Together, these rules represented the most substantial shift in eligibility, wage levels, and third-party worksite supervision of H-1B workers in the past 30 years.

Judge Jeffrey S. White granted partial summary judgment in Chamber of Commerce of the United States of America, et al., v. US Department of Homeland Security, et al (Case No. 4:20-cv-7331-JSW), ruling in favor of the plaintiffs, which included the US Chamber of Commerce, the National Association of Manufacturers, and the other plaintiffs from the business and academic sectors.  The court concluded that the government “failed to show there was good cause” to implement the two rules.  Echoing themes presented by the plaintiffs and amici, including amici represented by Mayer Brown, the court concluded:

The COVID-19 pandemic has wreaked havoc on the nation’s health, and millions of Americans have been impacted financially by restrictions imposed on businesses, large and small, during the pandemic; the consequences of those restrictions has been a fiscal calamity for many individuals. However, “[t]he history of the United States is in part made of the stories, talents, and lasting contributions of those who crossed oceans and deserts to come here.  The National Government has significant power to regulate immigration.

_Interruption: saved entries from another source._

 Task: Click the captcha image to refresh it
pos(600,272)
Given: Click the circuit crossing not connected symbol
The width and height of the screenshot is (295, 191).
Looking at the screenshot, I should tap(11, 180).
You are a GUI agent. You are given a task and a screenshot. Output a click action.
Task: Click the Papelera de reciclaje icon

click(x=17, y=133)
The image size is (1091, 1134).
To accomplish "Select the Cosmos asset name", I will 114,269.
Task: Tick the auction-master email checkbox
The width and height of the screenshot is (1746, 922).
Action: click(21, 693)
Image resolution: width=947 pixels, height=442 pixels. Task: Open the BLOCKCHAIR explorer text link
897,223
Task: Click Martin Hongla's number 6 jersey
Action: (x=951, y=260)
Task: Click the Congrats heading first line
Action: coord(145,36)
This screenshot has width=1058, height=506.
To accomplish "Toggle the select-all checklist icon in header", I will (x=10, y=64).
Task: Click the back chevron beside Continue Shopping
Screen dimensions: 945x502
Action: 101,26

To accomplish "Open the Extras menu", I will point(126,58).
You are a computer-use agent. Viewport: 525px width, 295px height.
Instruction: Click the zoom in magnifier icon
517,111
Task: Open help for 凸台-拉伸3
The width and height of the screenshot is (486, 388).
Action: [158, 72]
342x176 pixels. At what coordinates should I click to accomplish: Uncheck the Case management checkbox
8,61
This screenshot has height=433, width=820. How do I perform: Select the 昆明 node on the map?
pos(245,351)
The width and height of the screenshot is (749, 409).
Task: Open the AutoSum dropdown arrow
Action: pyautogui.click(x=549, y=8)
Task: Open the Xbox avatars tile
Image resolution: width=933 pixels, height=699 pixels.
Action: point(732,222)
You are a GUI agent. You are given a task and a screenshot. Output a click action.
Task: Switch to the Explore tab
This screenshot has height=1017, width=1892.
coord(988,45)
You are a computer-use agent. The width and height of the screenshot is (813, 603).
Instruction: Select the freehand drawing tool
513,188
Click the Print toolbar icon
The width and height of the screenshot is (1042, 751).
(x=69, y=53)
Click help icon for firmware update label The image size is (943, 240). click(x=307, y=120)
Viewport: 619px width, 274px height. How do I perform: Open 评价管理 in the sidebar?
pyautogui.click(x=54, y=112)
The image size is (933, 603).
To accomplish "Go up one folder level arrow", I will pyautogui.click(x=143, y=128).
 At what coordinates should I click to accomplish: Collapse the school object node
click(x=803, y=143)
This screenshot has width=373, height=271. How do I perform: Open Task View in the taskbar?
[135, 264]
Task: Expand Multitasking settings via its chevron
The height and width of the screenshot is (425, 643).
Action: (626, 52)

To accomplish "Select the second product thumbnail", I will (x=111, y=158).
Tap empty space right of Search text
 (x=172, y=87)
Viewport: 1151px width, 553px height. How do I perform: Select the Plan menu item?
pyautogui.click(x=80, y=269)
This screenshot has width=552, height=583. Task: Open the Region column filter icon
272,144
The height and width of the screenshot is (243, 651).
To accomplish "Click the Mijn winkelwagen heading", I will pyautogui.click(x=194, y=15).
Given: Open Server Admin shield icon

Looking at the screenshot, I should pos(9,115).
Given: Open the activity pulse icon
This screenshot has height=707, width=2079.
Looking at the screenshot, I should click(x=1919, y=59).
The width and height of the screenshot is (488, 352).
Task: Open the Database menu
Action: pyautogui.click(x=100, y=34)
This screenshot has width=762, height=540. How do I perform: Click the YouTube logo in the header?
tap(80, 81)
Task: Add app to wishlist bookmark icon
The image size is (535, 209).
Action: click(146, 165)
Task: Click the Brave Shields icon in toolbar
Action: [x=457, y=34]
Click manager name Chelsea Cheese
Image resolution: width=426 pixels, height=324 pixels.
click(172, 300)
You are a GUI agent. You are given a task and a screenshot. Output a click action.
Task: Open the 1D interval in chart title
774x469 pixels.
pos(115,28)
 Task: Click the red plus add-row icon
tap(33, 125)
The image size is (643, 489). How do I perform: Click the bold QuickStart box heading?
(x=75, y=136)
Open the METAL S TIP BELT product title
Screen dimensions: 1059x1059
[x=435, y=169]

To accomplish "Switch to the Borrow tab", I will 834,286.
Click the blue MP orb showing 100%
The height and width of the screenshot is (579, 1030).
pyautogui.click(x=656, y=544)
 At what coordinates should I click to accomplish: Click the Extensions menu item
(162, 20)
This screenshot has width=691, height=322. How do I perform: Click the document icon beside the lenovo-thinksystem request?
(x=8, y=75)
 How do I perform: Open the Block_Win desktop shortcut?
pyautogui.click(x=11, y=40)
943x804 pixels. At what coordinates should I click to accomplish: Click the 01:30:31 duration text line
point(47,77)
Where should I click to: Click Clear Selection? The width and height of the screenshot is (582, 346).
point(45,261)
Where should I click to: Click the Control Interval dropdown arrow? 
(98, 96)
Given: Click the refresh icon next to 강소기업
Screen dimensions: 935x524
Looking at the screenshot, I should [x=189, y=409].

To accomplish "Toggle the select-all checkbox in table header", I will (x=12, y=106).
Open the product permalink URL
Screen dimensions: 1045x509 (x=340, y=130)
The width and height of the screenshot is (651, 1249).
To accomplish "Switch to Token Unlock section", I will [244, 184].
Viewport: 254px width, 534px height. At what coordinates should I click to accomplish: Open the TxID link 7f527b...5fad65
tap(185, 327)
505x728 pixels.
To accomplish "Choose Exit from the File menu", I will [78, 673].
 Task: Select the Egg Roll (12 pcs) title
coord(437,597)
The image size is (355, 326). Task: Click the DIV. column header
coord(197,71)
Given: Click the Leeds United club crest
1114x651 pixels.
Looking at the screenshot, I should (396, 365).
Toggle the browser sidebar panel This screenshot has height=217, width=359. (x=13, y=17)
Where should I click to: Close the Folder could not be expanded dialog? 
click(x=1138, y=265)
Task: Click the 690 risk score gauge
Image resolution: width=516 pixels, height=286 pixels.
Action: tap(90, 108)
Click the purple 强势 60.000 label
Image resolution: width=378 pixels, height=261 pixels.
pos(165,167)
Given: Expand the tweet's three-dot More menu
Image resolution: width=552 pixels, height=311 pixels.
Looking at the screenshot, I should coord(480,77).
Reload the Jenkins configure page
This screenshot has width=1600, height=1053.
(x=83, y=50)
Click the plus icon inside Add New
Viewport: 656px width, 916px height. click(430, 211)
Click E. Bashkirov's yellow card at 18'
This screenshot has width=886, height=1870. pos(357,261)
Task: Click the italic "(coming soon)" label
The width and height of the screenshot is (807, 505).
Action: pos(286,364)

With power comes responsibility, and the sound exercise of national power over immigration depends on the Nation’s meeting its responsibility to base its laws on a political will informed by searching thoughtful, rational civic discourse.”  Arizona v. United States, 567 U.S. 387, 41 (2012).

The court’s order mandates that the relevant administrative agencies set aside the DOL Rule and DHS Rule and revert to previously established standards for reviewing H-1B eligibility and the wages required to be paid to H-1B workers.  We expect the agencies to signal their intent to appeal the court’s decision and for the DOL to confirm when it will revert to prior wage standards shortly.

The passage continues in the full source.